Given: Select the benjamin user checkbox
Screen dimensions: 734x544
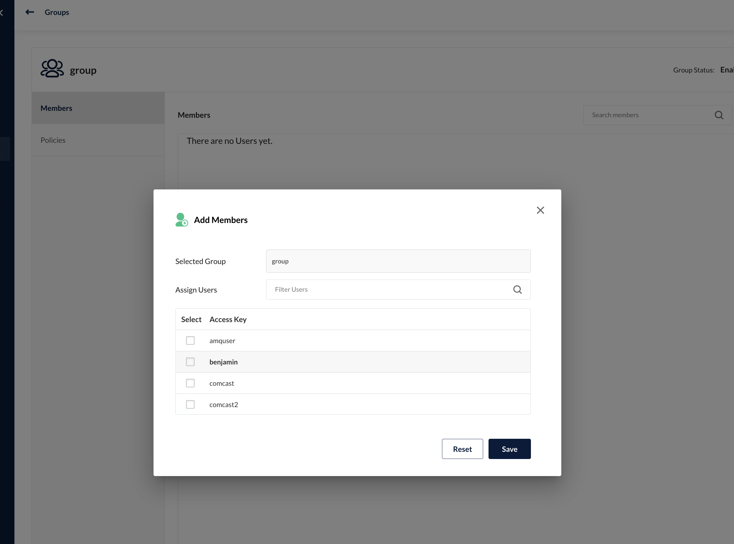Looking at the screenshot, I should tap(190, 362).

* * *

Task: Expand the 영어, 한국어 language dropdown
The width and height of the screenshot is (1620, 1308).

* * *

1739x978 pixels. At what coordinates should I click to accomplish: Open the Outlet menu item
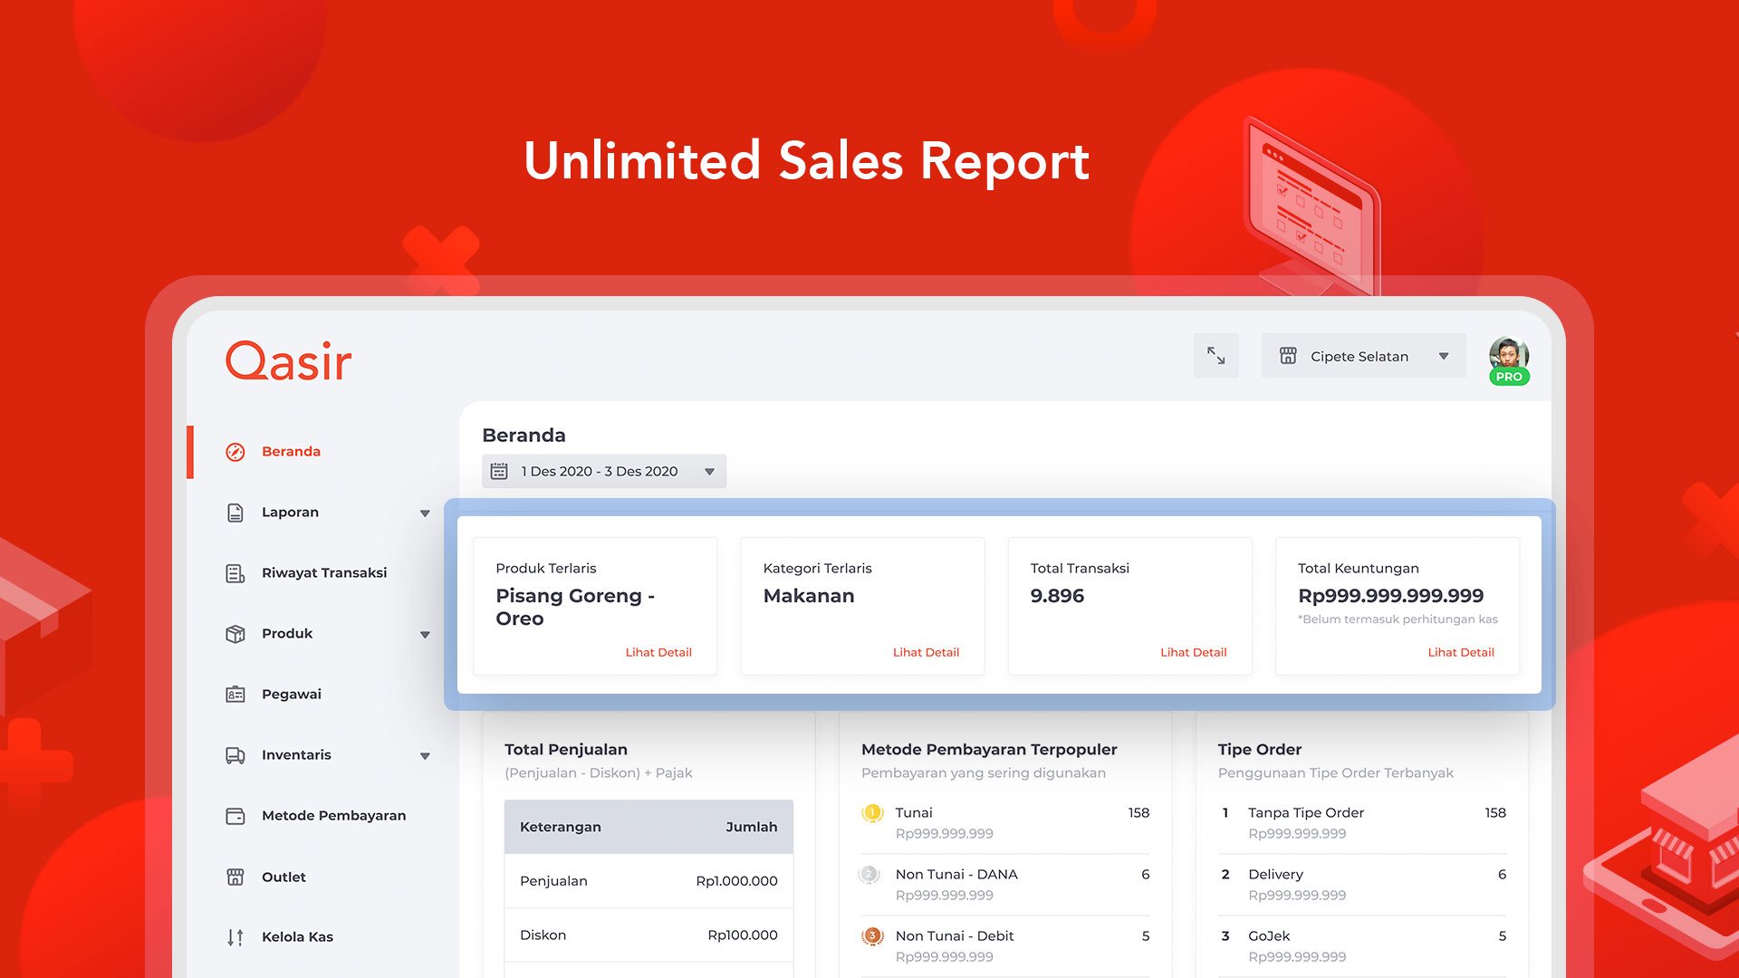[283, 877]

◆ **THE TASK**: What you return must be the lines above that run from the line with "Task: Expand the 영어, 한국어 language dropdown" to the line with "The width and", inclusive, each copied exactly.

◆ **RESULT OF THIS TASK**:
Task: Expand the 영어, 한국어 language dropdown
The width and height of the screenshot is (1620, 1308).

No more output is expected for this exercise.